He is a Visiting Professor of International Relations at New York University, where he teaches a course on "Surviving the 21st Century: Power and Statecraft in the Digital Age", and supports the effort to expand peace and global citizenship studies.

Diplomacy

In 2016, he led a review of British diplomacy for the UK Foreign Office tasked by Sir Simon McDonald. According to the Financial Times, he was trying to make the FCO "more like 24, and less like The Good Life." As a result of the report, the FCO accelerated the effort to appoint women ambassadors and overhauled IT.

His book, The Naked Diplomat: Power and Statecraft in the Digital Age, was published by Harper Collins on 2 June 2016, and was the best selling book on diplomacy by a British writer and has been launched in over twenty countries. Former prime minister Gordon Brown called it "diplomatic genius", and former PM David Cameron wrote that it was "a great read from a brilliant diplomat". The Times called it "a brilliant, funny polemic ... a cracking read".  The Guardian called it "a call for us all to reconsider our place in society ... to be brave, creative, involved and connected." The New Statesman called it "articulate, intelligent and immensely readable."

In September 2017, he published a report on the future of the United Nations on how technology can help the UN. Drawing on contributions from young people, technology gurus, civil society, governments and business, it sets out twenty concrete ideas that can help the UN ready itself for the Digital Age.
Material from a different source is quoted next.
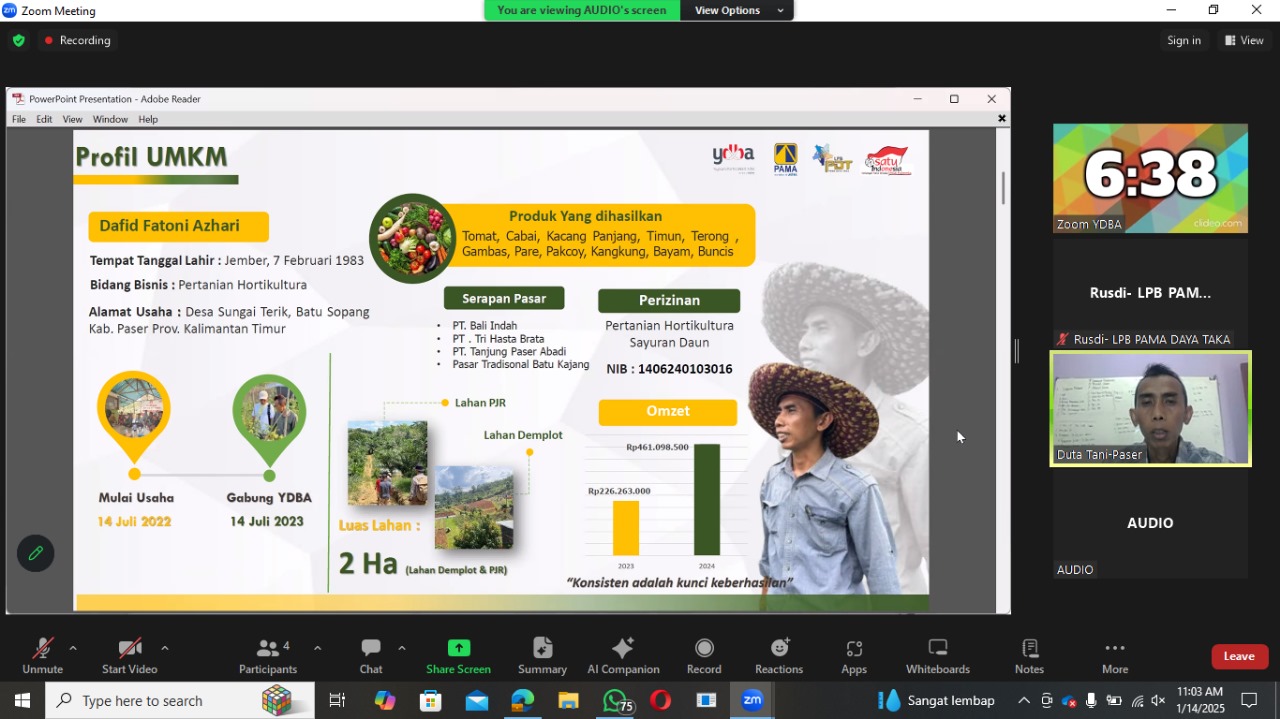Open the Chat panel icon

(x=371, y=649)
Fletcher was recently ranked the fourth most influential international personality in the Middle East.

Tech and the future

He chairs the International Board of the Creative Industries Federation promoting Britain’s most dynamic and magnetic sector overseas. He is also a Board Member of the Dubai Future Academy.

He is a member of the Global Tech Panel, co-chaired by EU Vice President Federica Mogherini and Microsoft President Brad Smith. With a mandate about how best tech can help meet the SDGs, what to do about the challenges and opportunities of AI, how to build a stronger international system for the 21st century, and the threat of lethal autonomous weapons.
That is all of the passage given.